1. A method for preparing Nb-Si based alloy powder by hydrogenation and dehydrogenation, comprising the steps of:

s1, proportioning, namely weighing Nb, si, ti, al, cr, hf, sc pure metal raw materials according to the proportion of the components;

s2, smelting, namely putting the weighed raw materials into a smelting furnace for smelting to obtain Nb-Si-based alloy ingots with uniform components;

s3, hydrogenation, namely placing the Nb-Si-based alloy cast ingot into a hydrogenation dehydrogenation furnace, vacuumizing, raising the furnace temperature to the hydrogenation temperature, introducing hydrogen into the furnace body to the hydrogenation pressure, and preserving heat; obtaining hydrogenated-cracked Nb-Si-based alloy;

s4, crushing, namely crushing and screening the hydrogenated Nb-Si-based alloy to obtain hydrogenated alloy powder;

s5, dehydrogenation, namely carrying out vacuum high-temperature dehydrogenation on the hydrogenated alloy powder in a hydrogenation and dehydrogenation furnace to obtain Nb-Si-based dehydrogenated alloy powder;

in the S1, the atomic percentage content ratio of Nb, si, ti, al, cr, hf, sc is Nb-16Si-24Ti-2Al-2Hf-2Cr-0.3Sc;

in the step S3, the hydrogenation and dehydrogenation furnace is vacuumized to 5 multiplied by 10 ^-3 Pa, the hydrogenation temperature is 200-300 ℃, and the heating rate is 5-10 ℃/min;

in the step S3, the hydrogenation pressure is 2.5-3.5MPa, and the heat preservation time is 1-2h.

2. A method for producing Nb-Si based alloy powder using hydrogenation and dehydrogenation according to claim 1, wherein: in the step S1, before the raw materials are weighed, the raw materials are placed into acetone and absolute ethyl alcohol for ultrasonic cleaning.

3. A method for producing Nb-Si based alloy powder using hydrogenation and dehydrogenation according to claim 1, wherein: in the step S2, the raw materials are put into a vacuum non-consumable electric arc furnace for smelting, and the smelting is repeated for 5-6 times.

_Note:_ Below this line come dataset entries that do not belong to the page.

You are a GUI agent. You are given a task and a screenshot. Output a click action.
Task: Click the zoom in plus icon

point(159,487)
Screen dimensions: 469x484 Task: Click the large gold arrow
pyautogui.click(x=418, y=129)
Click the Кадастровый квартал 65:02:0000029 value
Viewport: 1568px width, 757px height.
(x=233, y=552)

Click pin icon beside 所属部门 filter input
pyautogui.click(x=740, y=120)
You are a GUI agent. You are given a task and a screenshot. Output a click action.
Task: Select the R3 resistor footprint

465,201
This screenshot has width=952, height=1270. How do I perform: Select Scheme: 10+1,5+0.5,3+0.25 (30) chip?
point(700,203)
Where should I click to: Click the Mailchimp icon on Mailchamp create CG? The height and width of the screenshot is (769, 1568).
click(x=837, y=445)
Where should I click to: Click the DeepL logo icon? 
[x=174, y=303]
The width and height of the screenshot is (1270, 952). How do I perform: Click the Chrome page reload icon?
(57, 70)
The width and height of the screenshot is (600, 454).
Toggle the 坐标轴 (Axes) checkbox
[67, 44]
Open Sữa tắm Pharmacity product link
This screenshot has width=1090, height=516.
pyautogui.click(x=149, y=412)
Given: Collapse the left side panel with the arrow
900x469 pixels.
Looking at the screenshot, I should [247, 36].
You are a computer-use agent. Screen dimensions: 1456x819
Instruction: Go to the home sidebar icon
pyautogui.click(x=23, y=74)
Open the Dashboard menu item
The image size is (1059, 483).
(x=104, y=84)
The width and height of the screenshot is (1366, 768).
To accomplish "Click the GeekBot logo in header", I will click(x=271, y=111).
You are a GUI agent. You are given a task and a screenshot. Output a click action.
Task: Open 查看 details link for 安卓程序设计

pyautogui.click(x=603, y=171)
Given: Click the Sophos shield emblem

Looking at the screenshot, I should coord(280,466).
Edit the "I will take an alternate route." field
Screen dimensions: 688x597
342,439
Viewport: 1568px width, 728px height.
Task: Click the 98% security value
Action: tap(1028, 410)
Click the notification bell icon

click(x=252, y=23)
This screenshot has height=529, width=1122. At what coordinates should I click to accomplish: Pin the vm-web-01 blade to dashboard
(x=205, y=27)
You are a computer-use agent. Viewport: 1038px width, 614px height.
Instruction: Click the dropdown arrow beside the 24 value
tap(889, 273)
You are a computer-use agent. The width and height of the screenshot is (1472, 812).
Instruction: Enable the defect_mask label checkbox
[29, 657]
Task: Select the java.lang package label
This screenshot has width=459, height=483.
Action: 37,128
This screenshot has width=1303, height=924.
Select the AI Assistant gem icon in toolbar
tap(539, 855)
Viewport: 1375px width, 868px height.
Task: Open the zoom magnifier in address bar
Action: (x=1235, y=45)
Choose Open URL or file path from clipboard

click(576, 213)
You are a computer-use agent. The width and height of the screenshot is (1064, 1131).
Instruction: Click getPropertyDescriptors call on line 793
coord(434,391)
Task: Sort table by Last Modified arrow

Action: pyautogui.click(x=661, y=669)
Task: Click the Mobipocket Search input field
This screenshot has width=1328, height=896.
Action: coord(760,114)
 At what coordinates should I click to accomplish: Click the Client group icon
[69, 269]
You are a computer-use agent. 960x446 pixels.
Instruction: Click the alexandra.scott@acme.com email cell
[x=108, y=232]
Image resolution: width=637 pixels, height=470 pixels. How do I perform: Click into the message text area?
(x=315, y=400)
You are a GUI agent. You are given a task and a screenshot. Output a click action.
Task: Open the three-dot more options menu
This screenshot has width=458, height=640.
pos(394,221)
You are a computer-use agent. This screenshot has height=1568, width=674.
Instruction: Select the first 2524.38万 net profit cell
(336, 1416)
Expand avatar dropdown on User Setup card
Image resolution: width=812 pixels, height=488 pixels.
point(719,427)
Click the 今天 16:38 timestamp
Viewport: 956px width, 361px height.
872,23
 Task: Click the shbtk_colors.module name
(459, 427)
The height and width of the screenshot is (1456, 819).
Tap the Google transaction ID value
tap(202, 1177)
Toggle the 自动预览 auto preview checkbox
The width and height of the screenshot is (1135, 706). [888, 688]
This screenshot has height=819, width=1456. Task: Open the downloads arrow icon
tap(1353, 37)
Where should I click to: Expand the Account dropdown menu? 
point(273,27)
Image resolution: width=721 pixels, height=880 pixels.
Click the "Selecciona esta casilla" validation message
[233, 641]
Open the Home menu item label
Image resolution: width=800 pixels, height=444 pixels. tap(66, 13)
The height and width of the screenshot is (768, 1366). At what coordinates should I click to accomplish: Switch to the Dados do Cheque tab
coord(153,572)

4. A method for producing Nb-Si based alloy powder using hydrogenation and dehydrogenation according to claim 1, wherein: in S4, the particle size of the hydrogenated alloy powder is 45-105 mu m.

5. A method for producing Nb-Si based alloy powder using hydrogenation and dehydrogenation according to claim 1, wherein: in the step S5, the vacuum degree of dehydrogenation is 5 multiplied by 10 ^-3 Pa, dehydrogenation temperature is 600-800 ℃, and dehydrogenation time is 2h.